▶ [How to complete this task] All entries are to be repeated exactly as shown below.

▶ [Material to process]
..............................

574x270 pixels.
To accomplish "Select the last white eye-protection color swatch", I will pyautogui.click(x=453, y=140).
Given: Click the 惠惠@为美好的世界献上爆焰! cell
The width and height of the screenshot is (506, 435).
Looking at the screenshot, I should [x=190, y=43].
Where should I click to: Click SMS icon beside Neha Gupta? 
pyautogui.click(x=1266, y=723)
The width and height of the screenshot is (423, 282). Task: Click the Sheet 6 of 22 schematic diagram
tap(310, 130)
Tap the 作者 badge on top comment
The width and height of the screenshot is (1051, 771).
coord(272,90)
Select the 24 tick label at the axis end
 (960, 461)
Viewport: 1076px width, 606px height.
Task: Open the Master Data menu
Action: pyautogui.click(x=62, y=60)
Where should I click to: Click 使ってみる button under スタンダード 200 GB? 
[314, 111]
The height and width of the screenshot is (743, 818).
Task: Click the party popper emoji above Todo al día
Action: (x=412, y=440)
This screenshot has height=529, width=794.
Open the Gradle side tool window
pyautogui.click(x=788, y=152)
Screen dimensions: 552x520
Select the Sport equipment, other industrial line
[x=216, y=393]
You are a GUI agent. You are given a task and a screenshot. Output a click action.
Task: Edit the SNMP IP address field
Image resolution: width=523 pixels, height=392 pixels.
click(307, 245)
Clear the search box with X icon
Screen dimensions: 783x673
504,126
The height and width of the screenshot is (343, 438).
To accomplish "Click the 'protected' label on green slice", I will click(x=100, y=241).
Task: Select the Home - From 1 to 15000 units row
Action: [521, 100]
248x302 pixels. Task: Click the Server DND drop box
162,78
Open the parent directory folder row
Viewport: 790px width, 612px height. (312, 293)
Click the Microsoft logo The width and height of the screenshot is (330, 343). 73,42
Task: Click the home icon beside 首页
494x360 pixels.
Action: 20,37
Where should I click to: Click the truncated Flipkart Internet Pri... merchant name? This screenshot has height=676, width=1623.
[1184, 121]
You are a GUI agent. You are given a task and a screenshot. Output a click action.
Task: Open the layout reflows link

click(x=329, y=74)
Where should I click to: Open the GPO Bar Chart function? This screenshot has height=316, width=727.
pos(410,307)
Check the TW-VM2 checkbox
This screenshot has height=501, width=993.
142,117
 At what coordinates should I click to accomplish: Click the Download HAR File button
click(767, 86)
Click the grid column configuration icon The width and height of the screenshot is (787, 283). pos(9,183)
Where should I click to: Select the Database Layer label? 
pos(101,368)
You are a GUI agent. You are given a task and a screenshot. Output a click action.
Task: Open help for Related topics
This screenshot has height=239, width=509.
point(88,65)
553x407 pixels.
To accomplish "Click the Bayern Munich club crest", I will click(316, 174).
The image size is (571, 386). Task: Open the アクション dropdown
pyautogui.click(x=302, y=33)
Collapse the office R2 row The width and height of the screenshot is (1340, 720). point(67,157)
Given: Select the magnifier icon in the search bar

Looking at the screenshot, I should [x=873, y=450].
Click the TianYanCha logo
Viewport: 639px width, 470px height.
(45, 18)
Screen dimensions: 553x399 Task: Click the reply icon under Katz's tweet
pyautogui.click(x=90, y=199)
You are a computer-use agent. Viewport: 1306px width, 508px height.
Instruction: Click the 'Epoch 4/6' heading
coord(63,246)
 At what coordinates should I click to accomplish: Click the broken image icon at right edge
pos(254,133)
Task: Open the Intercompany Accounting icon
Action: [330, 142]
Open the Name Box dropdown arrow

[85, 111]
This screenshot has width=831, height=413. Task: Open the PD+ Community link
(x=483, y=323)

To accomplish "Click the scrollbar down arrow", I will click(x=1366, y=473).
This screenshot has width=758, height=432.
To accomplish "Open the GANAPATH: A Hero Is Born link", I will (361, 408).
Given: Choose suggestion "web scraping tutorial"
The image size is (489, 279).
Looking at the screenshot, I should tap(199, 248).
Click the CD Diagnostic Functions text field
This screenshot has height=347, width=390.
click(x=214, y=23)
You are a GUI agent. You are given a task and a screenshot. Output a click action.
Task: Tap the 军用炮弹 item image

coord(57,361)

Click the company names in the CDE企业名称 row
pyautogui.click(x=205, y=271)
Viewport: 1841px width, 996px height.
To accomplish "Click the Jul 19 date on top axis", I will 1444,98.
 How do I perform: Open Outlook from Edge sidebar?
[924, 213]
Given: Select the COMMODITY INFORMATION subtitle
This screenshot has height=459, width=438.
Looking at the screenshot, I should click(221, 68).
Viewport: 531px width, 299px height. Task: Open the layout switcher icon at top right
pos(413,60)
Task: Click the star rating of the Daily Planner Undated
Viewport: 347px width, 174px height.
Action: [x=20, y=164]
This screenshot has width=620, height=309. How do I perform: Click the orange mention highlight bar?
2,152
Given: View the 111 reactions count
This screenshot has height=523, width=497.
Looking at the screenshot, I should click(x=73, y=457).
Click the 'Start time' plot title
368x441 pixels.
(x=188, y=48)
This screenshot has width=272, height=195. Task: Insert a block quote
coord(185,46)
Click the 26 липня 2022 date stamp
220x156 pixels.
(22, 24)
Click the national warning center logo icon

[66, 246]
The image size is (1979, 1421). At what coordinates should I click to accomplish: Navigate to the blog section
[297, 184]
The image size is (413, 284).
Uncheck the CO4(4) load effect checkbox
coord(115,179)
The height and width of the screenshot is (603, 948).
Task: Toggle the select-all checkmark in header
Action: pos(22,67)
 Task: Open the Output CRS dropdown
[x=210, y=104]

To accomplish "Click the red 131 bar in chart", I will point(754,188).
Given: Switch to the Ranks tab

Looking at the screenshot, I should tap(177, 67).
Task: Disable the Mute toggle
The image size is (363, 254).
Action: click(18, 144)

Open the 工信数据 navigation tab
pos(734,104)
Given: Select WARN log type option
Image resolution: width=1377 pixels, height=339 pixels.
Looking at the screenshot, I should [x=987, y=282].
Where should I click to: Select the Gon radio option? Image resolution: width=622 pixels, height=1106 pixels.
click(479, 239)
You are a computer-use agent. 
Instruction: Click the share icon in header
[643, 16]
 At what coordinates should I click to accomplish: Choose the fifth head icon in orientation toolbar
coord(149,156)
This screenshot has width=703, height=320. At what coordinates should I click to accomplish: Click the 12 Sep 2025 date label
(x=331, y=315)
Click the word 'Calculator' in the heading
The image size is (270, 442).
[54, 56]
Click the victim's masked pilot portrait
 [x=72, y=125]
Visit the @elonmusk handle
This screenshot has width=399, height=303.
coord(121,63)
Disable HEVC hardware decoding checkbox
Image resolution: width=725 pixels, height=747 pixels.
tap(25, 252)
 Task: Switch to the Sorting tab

..............................

▶ [Response to this task]
574x270 pixels.
To accomplish "Select the last white eye-protection color swatch", I will pyautogui.click(x=453, y=140).
Given: Click the 惠惠@为美好的世界献上爆焰! cell
The width and height of the screenshot is (506, 435).
Looking at the screenshot, I should [x=190, y=43].
Where should I click to: Click SMS icon beside Neha Gupta? 
pyautogui.click(x=1266, y=723)
The width and height of the screenshot is (423, 282). Task: Click the Sheet 6 of 22 schematic diagram
tap(310, 130)
Tap the 作者 badge on top comment
The width and height of the screenshot is (1051, 771).
coord(272,90)
Select the 24 tick label at the axis end
 (960, 461)
Viewport: 1076px width, 606px height.
Task: Open the Master Data menu
Action: pyautogui.click(x=62, y=60)
Where should I click to: Click 使ってみる button under スタンダード 200 GB? 
[314, 111]
The height and width of the screenshot is (743, 818).
Task: Click the party popper emoji above Todo al día
Action: (x=412, y=440)
This screenshot has height=529, width=794.
Open the Gradle side tool window
pyautogui.click(x=788, y=152)
Screen dimensions: 552x520
Select the Sport equipment, other industrial line
[x=216, y=393]
You are a GUI agent. You are given a task and a screenshot. Output a click action.
Task: Edit the SNMP IP address field
Image resolution: width=523 pixels, height=392 pixels.
click(307, 245)
Clear the search box with X icon
Screen dimensions: 783x673
504,126
The height and width of the screenshot is (343, 438).
To accomplish "Click the 'protected' label on green slice", I will click(x=100, y=241).
Task: Select the Home - From 1 to 15000 units row
Action: [521, 100]
248x302 pixels. Task: Click the Server DND drop box
162,78
Open the parent directory folder row
Viewport: 790px width, 612px height. (312, 293)
Click the Microsoft logo The width and height of the screenshot is (330, 343). 73,42
Task: Click the home icon beside 首页
494x360 pixels.
Action: 20,37
Where should I click to: Click the truncated Flipkart Internet Pri... merchant name? This screenshot has height=676, width=1623.
[1184, 121]
You are a GUI agent. You are given a task and a screenshot. Output a click action.
Task: Open the layout reflows link

click(x=329, y=74)
Where should I click to: Open the GPO Bar Chart function? This screenshot has height=316, width=727.
pos(410,307)
Check the TW-VM2 checkbox
This screenshot has height=501, width=993.
142,117
 At what coordinates should I click to accomplish: Click the Download HAR File button
click(767, 86)
Click the grid column configuration icon The width and height of the screenshot is (787, 283). pos(9,183)
Where should I click to: Select the Database Layer label? 
pos(101,368)
You are a GUI agent. You are given a task and a screenshot. Output a click action.
Task: Open help for Related topics
This screenshot has height=239, width=509.
point(88,65)
553x407 pixels.
To accomplish "Click the Bayern Munich club crest", I will click(316, 174).
The image size is (571, 386). Task: Open the アクション dropdown
pyautogui.click(x=302, y=33)
Collapse the office R2 row The width and height of the screenshot is (1340, 720). point(67,157)
Given: Select the magnifier icon in the search bar

Looking at the screenshot, I should [x=873, y=450].
Click the TianYanCha logo
Viewport: 639px width, 470px height.
(45, 18)
Screen dimensions: 553x399 Task: Click the reply icon under Katz's tweet
pyautogui.click(x=90, y=199)
You are a computer-use agent. Viewport: 1306px width, 508px height.
Instruction: Click the 'Epoch 4/6' heading
coord(63,246)
 At what coordinates should I click to accomplish: Click the broken image icon at right edge
pos(254,133)
Task: Open the Intercompany Accounting icon
Action: [330, 142]
Open the Name Box dropdown arrow

[85, 111]
This screenshot has width=831, height=413. Task: Open the PD+ Community link
(x=483, y=323)

To accomplish "Click the scrollbar down arrow", I will click(x=1366, y=473).
This screenshot has width=758, height=432.
To accomplish "Open the GANAPATH: A Hero Is Born link", I will (361, 408).
Given: Choose suggestion "web scraping tutorial"
The image size is (489, 279).
Looking at the screenshot, I should tap(199, 248).
Click the CD Diagnostic Functions text field
This screenshot has height=347, width=390.
click(x=214, y=23)
You are a GUI agent. You are given a task and a screenshot. Output a click action.
Task: Tap the 军用炮弹 item image

coord(57,361)

Click the company names in the CDE企业名称 row
pyautogui.click(x=205, y=271)
Viewport: 1841px width, 996px height.
To accomplish "Click the Jul 19 date on top axis", I will 1444,98.
 How do I perform: Open Outlook from Edge sidebar?
[924, 213]
Given: Select the COMMODITY INFORMATION subtitle
This screenshot has height=459, width=438.
Looking at the screenshot, I should click(221, 68).
Viewport: 531px width, 299px height. Task: Open the layout switcher icon at top right
pos(413,60)
Task: Click the star rating of the Daily Planner Undated
Viewport: 347px width, 174px height.
Action: [x=20, y=164]
This screenshot has width=620, height=309. How do I perform: Click the orange mention highlight bar?
2,152
Given: View the 111 reactions count
This screenshot has height=523, width=497.
Looking at the screenshot, I should click(x=73, y=457).
Click the 'Start time' plot title
368x441 pixels.
(x=188, y=48)
This screenshot has width=272, height=195. Task: Insert a block quote
coord(185,46)
Click the 26 липня 2022 date stamp
220x156 pixels.
(22, 24)
Click the national warning center logo icon

[66, 246]
The image size is (1979, 1421). At what coordinates should I click to accomplish: Navigate to the blog section
[297, 184]
The image size is (413, 284).
Uncheck the CO4(4) load effect checkbox
coord(115,179)
The height and width of the screenshot is (603, 948).
Task: Toggle the select-all checkmark in header
Action: pos(22,67)
 Task: Open the Output CRS dropdown
[x=210, y=104]

To accomplish "Click the red 131 bar in chart", I will point(754,188).
Given: Switch to the Ranks tab

Looking at the screenshot, I should tap(177, 67).
Task: Disable the Mute toggle
The image size is (363, 254).
Action: click(18, 144)

Open the 工信数据 navigation tab
pos(734,104)
Given: Select WARN log type option
Image resolution: width=1377 pixels, height=339 pixels.
Looking at the screenshot, I should [x=987, y=282].
Where should I click to: Select the Gon radio option? Image resolution: width=622 pixels, height=1106 pixels.
click(479, 239)
You are a computer-use agent. 
Instruction: Click the share icon in header
[643, 16]
 At what coordinates should I click to accomplish: Choose the fifth head icon in orientation toolbar
coord(149,156)
This screenshot has width=703, height=320. At what coordinates should I click to accomplish: Click the 12 Sep 2025 date label
(x=331, y=315)
Click the word 'Calculator' in the heading
The image size is (270, 442).
[54, 56]
Click the victim's masked pilot portrait
 [x=72, y=125]
Visit the @elonmusk handle
This screenshot has width=399, height=303.
coord(121,63)
Disable HEVC hardware decoding checkbox
Image resolution: width=725 pixels, height=747 pixels.
tap(25, 252)
 Task: Switch to the Sorting tab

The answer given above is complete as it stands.